● **Challenge**
Extract every line in the listing below that contains the word "should". Count a line only if the capitalization matches.
— BEGIN —
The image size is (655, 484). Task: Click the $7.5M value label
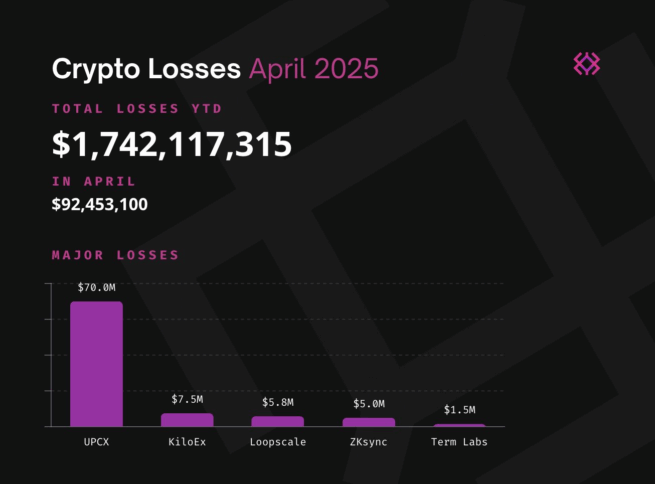187,399
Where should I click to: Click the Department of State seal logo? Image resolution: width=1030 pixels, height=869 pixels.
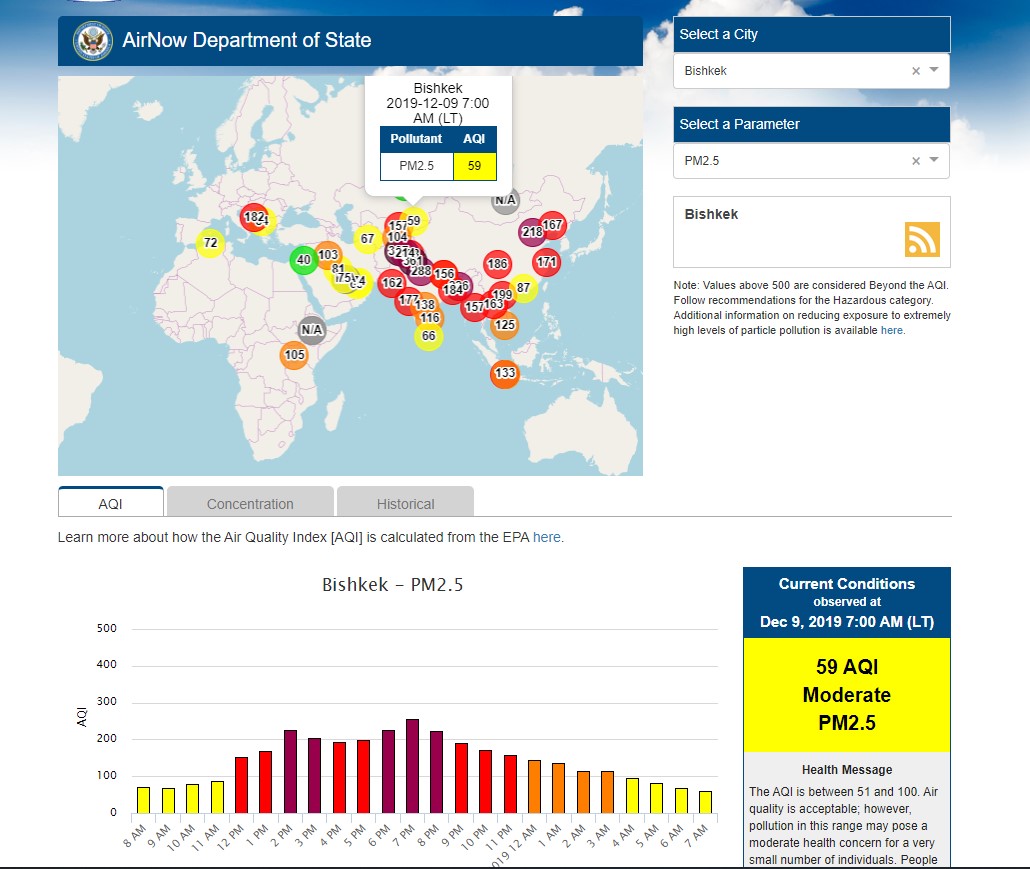tap(93, 41)
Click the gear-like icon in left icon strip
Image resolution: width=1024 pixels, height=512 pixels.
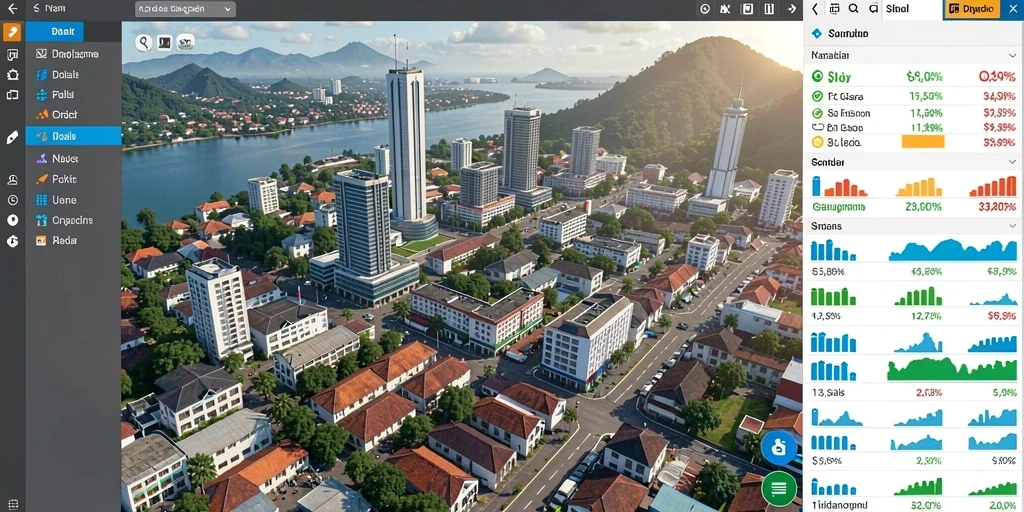coord(12,74)
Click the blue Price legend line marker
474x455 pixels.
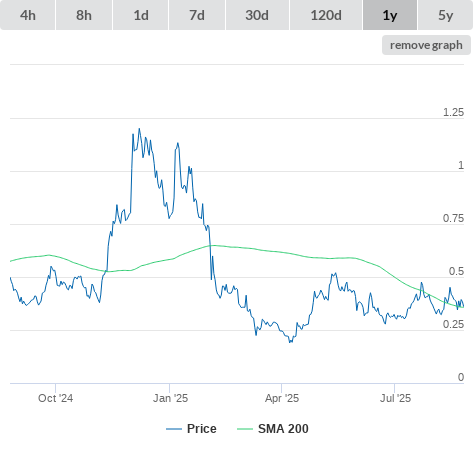pos(174,429)
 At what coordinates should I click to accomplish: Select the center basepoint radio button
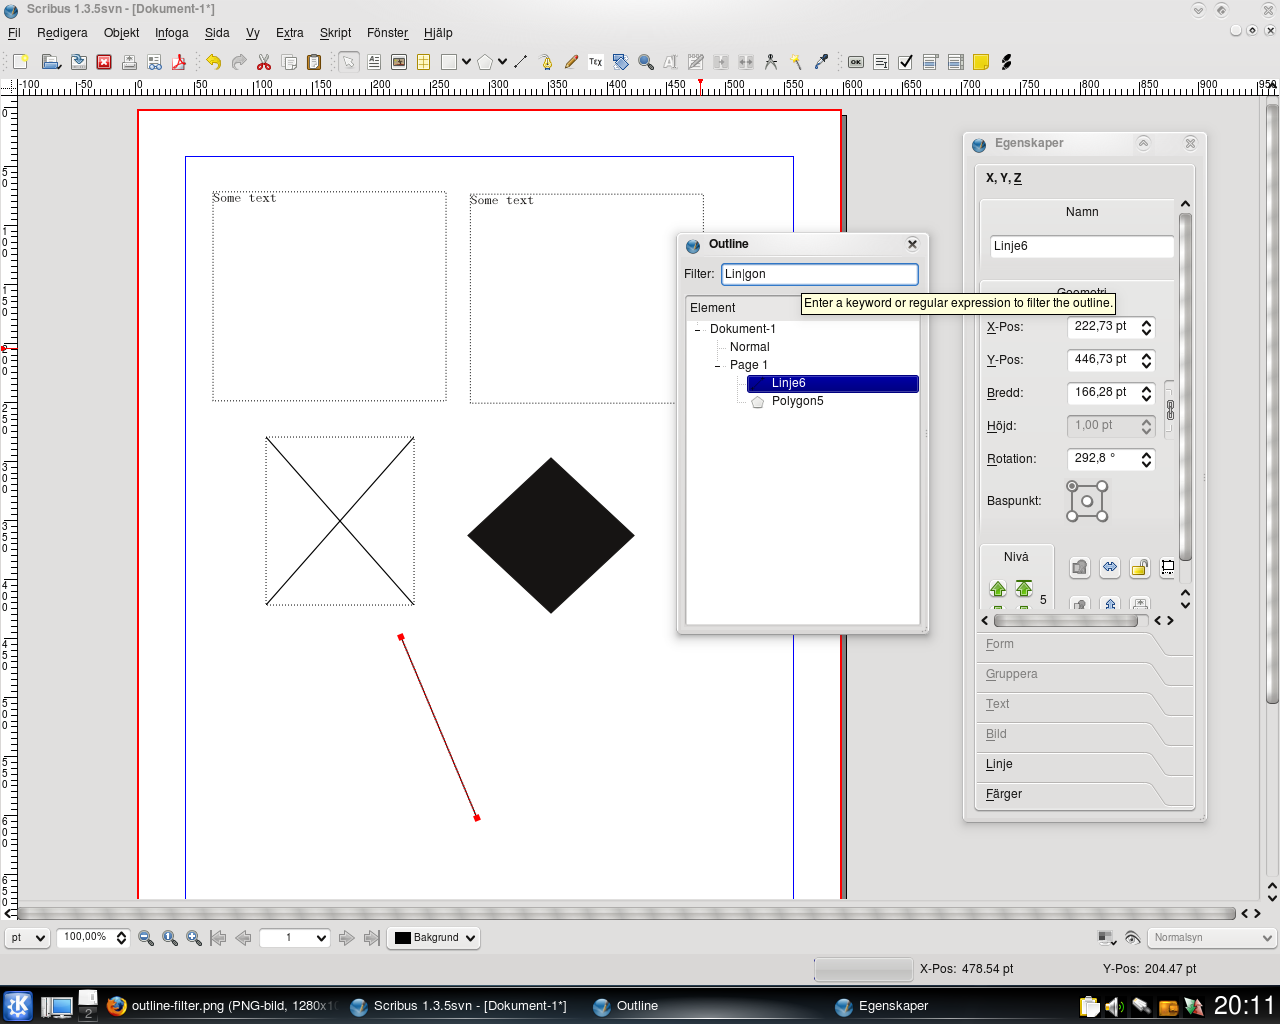pyautogui.click(x=1087, y=501)
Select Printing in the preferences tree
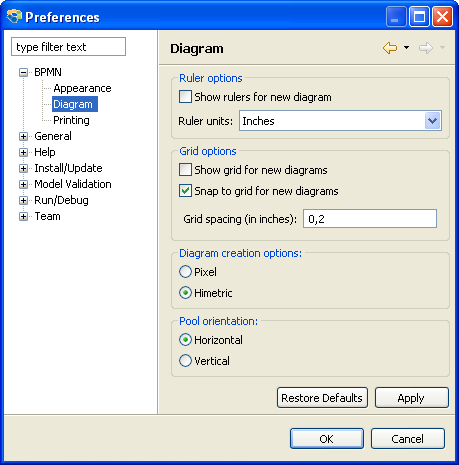Viewport: 459px width, 465px height. 71,120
— END —
● **Complete response**
Where should I click to: Click the Department of State seal logo? Image resolution: width=1030 pixels, height=869 pixels.
 At what coordinates should I click to accomplish: Select the center basepoint radio button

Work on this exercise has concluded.